PTCHD3の神経細胞への影響、ストレス下での影響等を確認するために、自然状況下、コルチゾール状況下などの培養環境において、平成27年度に予備的実験として神経系細胞においてPTCHD3遺伝子が発現しているか確認するため、妊娠マウス母獣を購入しP0胎仔マウス脳の海馬を切り出し、N2、B27、抗生剤、EGF入りMedium下で浮遊性ニューロスフィアの状態で長期間継代維持する。その間に、mRNAおよび蛋白を抽出し、PTCHD3の発現レベルを確認する。平成28年度に神経前駆細胞で発現が確認された場合、コーティングしたチャンバーに細胞を接着させた後、siRNAを用いてPTCHD3をノックダウンした上でEGFを除去してニューロン・アストロサイト・オリゴデンドロサイトに分化させ、これらの細胞特異的なマーカーの免疫染色により、PTCHD3が神経前駆細胞からニューロン・アストロサイト・オリゴデンドロサイトへの分化に及ぼす影響を解析する。
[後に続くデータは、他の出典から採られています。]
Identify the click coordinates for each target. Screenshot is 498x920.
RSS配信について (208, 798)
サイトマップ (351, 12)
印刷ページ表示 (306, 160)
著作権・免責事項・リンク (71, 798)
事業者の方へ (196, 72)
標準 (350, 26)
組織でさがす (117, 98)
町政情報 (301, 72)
また、E16-17胎仔マウス脳の海馬からニューロン、アストロサイト、オリゴデンドロサイトの初代培養を行い、それぞれの細胞においてPTCHD3の発現レベルと細胞内局在を解析する。その後、siRNAによるPTCHD3のノックダウンがそれぞれの細胞に及ぼす形態学的変化を免疫染色により解析する。特にニューロンにおいては、樹状突起・スパイン密度の計測及び各種プレシナプス・ポストシナプスマーカーの免疫染色により更に詳細な解析を行う。